River & Mercantile highlights 'golden' pension opportunities amid Covid-19

Pension schemes who are ready to proceed with bulk annuities could have a “golden opportunity” amid the current pandemic, River and Mercantile has said.

The firm highlighted that despite increased uncertainty due to economic turmoil stemming from Covid-19, increased market capacity and widening credit spreads meant that those schemes ready to proceed could potentially achieve “a great deal”.

The discussion around bulk annuity opportunities was part of a broader series of discussion and articles by the group, focusing on key issues that schemes and trustees are facing amid the current pandemic.

As part of this, the firm has also highlighted opportunities in the investment space, including the potential for broader improvement in defined contribution (DC) investing following the pandemic.

In particular, the firm highlighted that whilst DC investments have historically been low cost, passive equity, members with this default arrangement have had “a really tough time so far this year”.

It added that the pandemic should be used to “evaluate what can be done better in a post-Covid world”, and that pushing to drive better DC outcomes was "certainly" something that should be added to this list.

The firm explained that after the Covid-19 pandemic, it would expect many DC schemes and master trusts to consider their investment strategies “a little more closely”.

It emphasised: “Passive global equities, which served so well through most of the 2010s has failed DC investors through Covid.”

River and Mercentile also highlighted that given the recent volatility, many schemes have “drifted from their strategic asset allocation”, and will be considering whether to rebalance back to target.

The firm clarified that while for some schemes and implementation arrangements, such as some external fiduciary solutions, re-balancing could be an automatic arrangement, this may not be appropriate in current circumstances.

Your tasks
(1) List every phrase or sentence set in quotation marks in the body of the article on pension opportunities amid Covid-19, leaving out the headline.
(2) Carry the article on pension opportunities amid Covid-19 forward from its final sentence.

Dataset records
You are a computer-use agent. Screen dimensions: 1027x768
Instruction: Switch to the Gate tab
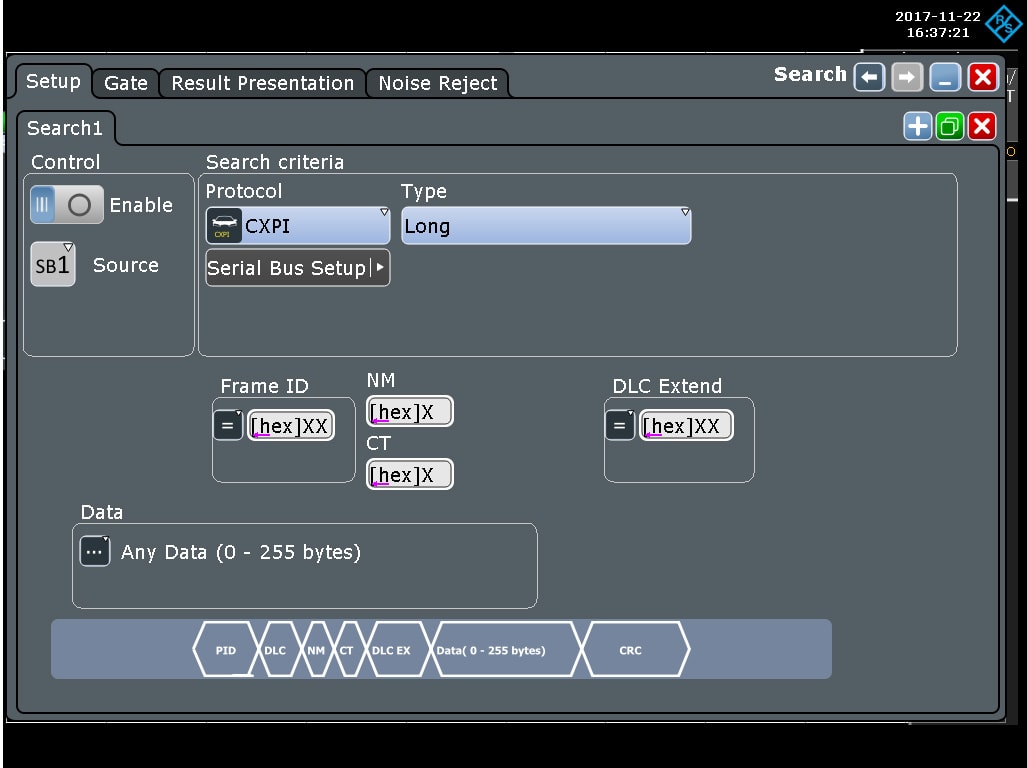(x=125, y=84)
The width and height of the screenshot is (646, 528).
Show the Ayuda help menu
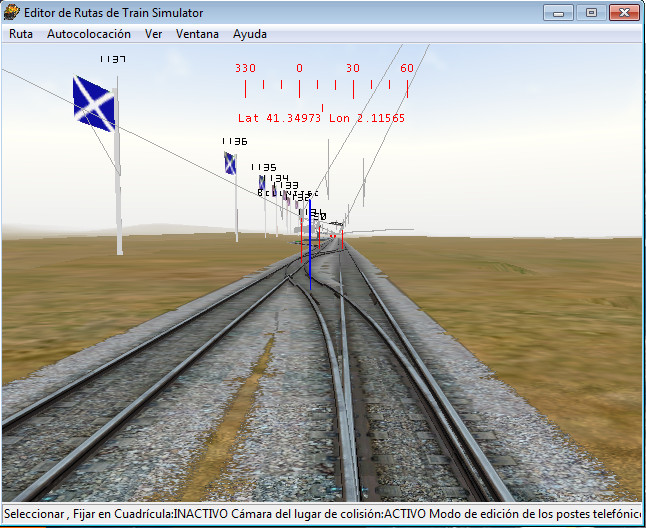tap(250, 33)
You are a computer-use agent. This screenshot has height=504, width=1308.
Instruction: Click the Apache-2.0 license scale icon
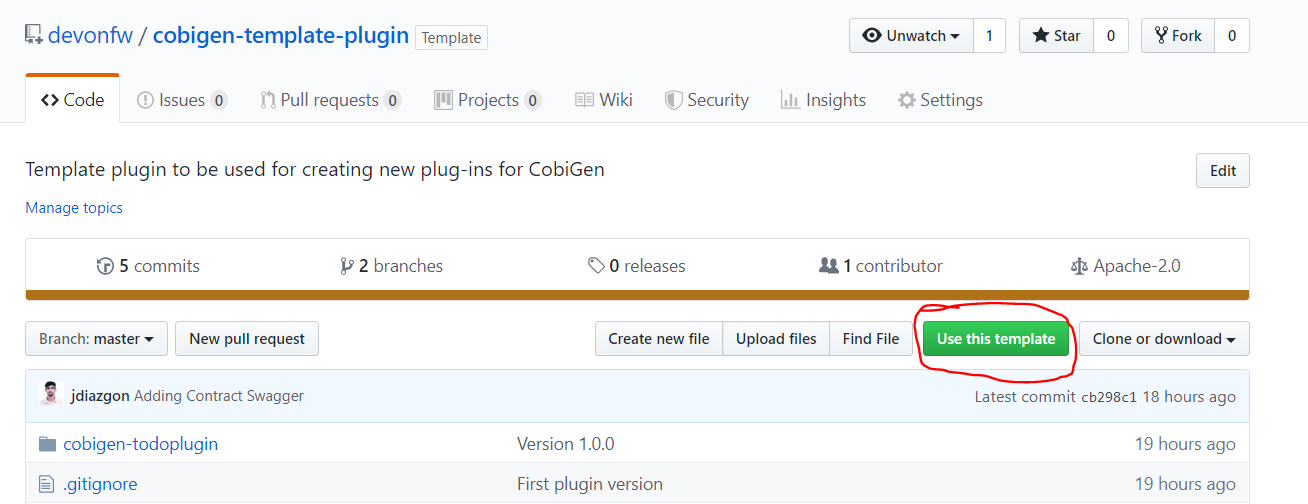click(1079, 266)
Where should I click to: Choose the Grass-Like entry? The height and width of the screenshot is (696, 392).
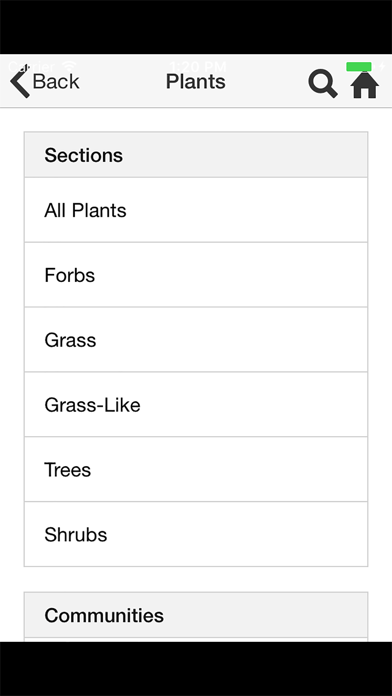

Responses by task
(1)
- "golden opportunity"
- "a great deal"
- "a really tough time so far this year"
- "evaluate what can be done better in a post-Covid world"
- "certainly"
- "a little more closely"
- "Passive global equities, which served so well through most of the 2010s has failed DC investors through Covid."
- "drifted from their strategic asset allocation"

(2)
River and Mercantile solutions co-head, Ajeet Manjrekar, explained: “Whilst this may reduce the governance burden on trustees, we believe it is still important at this time of heightened uncertainty to examine more closely the decisions being taken.

"This is particularly prevalent if the impact of the current crisis worsens causes risk assets to plummet further.”

Equally, the firm noted that almost every scheme will be keen to take advantage of the opportunity to “capture the bounce”.

Manjrekar added however, that timing the entry point would be a challenge, particularly given the current market conditions, and that on-risk assets could still have further to fall.

The firm stated that schemes might consider holding cash and short-dated gilts as an interim measure, while preparing to invest in emerging opportunities once the markets stabilise.

It explained that this would be a “more robust course of action” from an investment consulting and fiduciary management perspective.

“Furthermore,” Manjrekar continued, “maintaining higher cash balances to support pension payroll in this time of uncertainty represents many schemes' top priority."